Collected data:
------------------------------------------------------------

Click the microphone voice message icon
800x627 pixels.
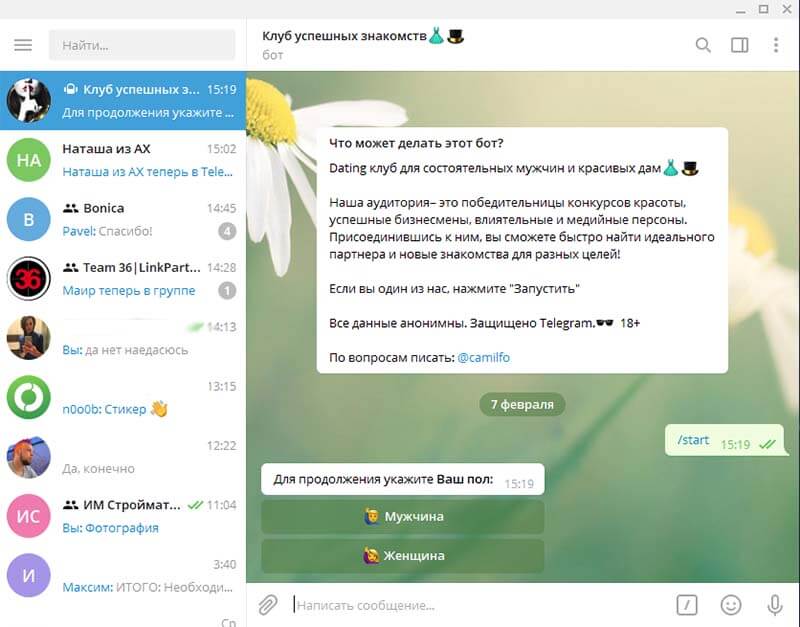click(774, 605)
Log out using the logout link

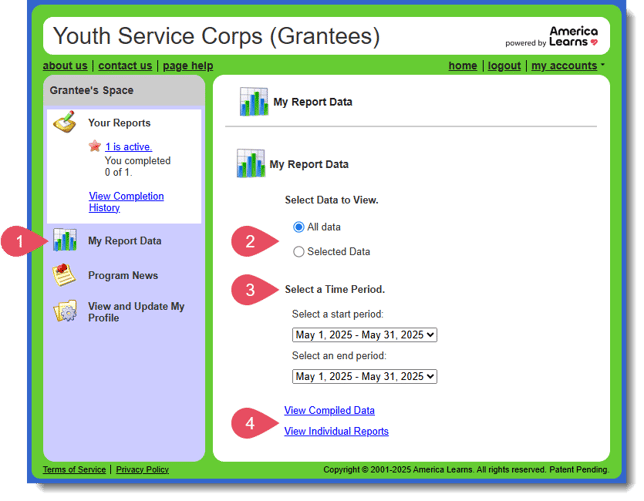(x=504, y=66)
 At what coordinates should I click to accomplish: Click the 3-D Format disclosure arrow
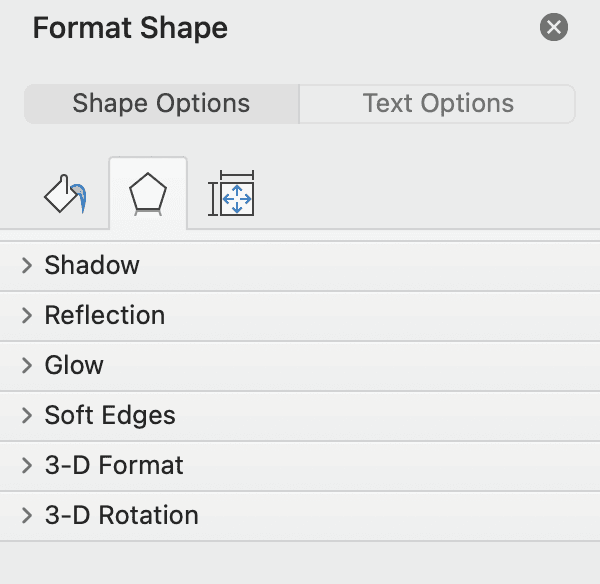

------------------------------------------------------------

(DESCRIPTION OF THE TASK)
Verbatim repeat, images removed: give each entry again exactly as it reads.

(WRITTEN SOLUTION)
Click the microphone voice message icon
800x627 pixels.
click(774, 605)
Log out using the logout link

(x=504, y=66)
 At what coordinates should I click to accomplish: Click the 3-D Format disclosure arrow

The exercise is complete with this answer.